**Your goal:**
What is the number of lines in these entries that include "badge"? Write that number and no other text.

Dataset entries
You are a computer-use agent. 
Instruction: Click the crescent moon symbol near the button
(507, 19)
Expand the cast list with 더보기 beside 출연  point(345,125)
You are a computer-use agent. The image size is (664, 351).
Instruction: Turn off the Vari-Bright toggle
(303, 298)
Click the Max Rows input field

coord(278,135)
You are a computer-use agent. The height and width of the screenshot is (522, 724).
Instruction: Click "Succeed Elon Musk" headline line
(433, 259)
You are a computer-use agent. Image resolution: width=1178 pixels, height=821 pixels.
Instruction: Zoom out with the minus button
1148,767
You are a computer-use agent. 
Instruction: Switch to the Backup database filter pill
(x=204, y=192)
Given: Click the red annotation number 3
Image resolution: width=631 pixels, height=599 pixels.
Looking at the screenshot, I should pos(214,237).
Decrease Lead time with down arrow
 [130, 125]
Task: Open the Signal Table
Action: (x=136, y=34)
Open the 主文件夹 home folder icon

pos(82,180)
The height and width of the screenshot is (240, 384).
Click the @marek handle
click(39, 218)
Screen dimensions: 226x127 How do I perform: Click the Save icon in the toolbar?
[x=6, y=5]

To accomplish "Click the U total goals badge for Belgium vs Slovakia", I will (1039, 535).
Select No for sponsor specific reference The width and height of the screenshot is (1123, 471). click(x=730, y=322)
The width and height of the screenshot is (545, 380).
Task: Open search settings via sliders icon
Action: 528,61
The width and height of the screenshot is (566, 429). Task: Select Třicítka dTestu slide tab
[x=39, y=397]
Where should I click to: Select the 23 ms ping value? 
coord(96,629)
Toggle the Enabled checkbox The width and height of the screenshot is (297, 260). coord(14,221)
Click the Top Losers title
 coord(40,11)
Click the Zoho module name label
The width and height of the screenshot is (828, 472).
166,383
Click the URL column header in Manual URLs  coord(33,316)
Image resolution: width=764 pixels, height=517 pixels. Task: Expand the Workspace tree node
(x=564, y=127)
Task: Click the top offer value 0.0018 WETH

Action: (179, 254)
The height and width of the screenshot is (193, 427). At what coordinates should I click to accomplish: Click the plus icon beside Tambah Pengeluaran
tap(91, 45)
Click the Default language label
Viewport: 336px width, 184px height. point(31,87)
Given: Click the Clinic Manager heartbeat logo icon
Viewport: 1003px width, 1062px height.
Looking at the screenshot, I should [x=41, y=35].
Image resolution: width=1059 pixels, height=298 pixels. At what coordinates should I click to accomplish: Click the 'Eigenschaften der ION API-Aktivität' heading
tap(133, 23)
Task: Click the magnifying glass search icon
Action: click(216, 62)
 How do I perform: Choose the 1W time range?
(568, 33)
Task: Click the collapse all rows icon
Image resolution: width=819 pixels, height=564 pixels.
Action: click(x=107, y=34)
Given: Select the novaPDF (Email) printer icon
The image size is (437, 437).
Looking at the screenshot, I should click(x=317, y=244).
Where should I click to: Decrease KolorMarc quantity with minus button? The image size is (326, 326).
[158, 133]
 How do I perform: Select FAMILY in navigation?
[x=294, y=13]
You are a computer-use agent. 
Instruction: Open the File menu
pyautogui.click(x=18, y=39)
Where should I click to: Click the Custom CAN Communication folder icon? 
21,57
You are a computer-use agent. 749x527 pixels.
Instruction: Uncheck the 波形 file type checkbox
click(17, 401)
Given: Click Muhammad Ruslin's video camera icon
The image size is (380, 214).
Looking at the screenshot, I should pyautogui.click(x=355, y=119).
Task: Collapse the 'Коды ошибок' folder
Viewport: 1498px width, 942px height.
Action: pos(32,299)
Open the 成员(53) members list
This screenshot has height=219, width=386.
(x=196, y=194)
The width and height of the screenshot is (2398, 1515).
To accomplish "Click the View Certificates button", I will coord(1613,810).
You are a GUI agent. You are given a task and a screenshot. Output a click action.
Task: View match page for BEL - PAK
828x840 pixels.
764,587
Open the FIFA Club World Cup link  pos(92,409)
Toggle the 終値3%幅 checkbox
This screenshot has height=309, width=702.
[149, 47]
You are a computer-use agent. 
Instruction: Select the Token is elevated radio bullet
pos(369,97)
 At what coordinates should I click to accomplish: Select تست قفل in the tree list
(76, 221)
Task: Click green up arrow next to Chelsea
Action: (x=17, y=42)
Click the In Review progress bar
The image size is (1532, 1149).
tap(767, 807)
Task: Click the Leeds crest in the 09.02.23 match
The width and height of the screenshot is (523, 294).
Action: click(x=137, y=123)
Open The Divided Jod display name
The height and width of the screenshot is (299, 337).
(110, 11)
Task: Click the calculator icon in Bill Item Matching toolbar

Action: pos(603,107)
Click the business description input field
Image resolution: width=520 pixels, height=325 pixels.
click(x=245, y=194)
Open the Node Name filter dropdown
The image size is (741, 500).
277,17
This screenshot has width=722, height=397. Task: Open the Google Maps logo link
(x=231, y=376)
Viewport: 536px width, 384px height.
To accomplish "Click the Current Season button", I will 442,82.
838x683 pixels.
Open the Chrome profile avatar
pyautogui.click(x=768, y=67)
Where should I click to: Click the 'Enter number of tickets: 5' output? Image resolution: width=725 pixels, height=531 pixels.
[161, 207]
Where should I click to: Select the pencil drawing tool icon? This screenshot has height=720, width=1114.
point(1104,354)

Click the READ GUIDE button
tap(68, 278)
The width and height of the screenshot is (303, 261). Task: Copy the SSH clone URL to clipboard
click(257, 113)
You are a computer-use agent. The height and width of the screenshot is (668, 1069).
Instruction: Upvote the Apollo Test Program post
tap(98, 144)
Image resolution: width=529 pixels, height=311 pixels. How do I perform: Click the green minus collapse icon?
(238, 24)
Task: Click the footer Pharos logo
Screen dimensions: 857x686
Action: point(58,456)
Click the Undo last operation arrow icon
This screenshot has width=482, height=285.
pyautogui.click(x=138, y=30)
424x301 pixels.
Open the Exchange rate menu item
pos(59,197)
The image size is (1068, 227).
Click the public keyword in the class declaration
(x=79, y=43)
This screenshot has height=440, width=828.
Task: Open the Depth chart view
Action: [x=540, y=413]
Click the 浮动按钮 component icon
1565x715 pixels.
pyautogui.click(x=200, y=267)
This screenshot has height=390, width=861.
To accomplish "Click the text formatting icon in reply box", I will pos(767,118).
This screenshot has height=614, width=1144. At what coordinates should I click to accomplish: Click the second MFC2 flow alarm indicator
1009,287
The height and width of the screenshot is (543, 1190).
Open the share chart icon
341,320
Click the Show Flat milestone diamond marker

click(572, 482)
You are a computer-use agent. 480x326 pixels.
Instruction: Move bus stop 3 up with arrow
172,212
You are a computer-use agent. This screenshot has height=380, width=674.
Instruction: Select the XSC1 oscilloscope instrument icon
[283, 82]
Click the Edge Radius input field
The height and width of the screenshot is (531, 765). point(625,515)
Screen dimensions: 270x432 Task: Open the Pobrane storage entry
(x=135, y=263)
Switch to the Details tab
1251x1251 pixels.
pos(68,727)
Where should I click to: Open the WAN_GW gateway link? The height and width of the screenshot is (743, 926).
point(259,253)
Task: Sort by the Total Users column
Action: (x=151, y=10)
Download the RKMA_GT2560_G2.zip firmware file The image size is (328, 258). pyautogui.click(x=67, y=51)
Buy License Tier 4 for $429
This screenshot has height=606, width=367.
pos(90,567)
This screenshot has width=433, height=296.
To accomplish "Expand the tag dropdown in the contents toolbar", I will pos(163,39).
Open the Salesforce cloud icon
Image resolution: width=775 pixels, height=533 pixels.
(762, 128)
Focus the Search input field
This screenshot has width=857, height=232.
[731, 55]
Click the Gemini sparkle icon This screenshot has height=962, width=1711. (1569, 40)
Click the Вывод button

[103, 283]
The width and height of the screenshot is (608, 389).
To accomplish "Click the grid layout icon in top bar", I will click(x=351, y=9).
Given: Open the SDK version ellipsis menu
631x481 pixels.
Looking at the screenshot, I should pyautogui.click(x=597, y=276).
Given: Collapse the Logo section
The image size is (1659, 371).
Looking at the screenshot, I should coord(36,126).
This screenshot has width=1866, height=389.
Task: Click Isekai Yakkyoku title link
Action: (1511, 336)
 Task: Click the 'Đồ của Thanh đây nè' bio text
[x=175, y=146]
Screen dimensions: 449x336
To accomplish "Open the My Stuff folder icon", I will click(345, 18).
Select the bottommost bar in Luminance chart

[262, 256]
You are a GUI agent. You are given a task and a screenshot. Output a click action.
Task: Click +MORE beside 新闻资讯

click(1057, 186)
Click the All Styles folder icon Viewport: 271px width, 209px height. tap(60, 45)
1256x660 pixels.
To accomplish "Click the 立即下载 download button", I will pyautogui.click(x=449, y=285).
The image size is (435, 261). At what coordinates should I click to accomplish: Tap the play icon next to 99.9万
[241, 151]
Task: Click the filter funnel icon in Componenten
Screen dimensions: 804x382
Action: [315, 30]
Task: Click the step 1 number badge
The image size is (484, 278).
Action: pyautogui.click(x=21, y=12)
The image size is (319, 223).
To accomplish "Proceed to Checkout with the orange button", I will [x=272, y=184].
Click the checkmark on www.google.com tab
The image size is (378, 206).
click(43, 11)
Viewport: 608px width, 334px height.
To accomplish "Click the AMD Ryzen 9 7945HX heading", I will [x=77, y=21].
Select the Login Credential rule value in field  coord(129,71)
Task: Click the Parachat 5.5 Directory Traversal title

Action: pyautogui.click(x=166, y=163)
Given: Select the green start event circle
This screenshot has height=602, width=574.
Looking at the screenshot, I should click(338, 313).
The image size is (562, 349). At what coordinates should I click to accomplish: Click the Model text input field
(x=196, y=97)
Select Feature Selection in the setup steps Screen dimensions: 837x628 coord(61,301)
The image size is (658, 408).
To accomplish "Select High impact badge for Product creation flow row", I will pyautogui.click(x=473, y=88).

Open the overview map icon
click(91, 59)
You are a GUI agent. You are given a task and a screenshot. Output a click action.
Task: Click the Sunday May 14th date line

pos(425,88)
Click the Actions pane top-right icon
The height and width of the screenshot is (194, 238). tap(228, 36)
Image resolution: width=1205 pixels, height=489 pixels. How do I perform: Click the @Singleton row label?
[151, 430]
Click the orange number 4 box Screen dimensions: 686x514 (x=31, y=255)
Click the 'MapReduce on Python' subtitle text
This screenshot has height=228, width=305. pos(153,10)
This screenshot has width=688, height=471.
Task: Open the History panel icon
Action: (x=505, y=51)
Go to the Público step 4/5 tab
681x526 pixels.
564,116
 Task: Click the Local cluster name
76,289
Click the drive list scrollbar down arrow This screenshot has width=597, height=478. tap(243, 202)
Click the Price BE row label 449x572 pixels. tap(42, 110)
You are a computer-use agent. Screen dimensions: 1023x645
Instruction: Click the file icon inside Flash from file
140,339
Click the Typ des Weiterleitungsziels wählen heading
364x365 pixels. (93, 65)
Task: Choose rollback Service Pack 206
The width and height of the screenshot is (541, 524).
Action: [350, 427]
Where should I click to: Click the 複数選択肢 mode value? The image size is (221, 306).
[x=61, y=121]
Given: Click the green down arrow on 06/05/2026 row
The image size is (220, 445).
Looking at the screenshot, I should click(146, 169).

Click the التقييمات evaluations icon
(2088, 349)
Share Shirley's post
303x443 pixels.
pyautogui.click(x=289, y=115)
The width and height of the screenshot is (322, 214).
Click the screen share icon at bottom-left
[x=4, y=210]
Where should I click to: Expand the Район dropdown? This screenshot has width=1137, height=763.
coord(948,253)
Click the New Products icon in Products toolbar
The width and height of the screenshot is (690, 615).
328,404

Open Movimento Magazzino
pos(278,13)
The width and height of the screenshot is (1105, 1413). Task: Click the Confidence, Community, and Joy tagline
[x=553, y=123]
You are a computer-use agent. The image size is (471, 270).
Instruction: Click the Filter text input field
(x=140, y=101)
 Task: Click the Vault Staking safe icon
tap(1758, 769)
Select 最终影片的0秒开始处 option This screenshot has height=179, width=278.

**Written answer:**
3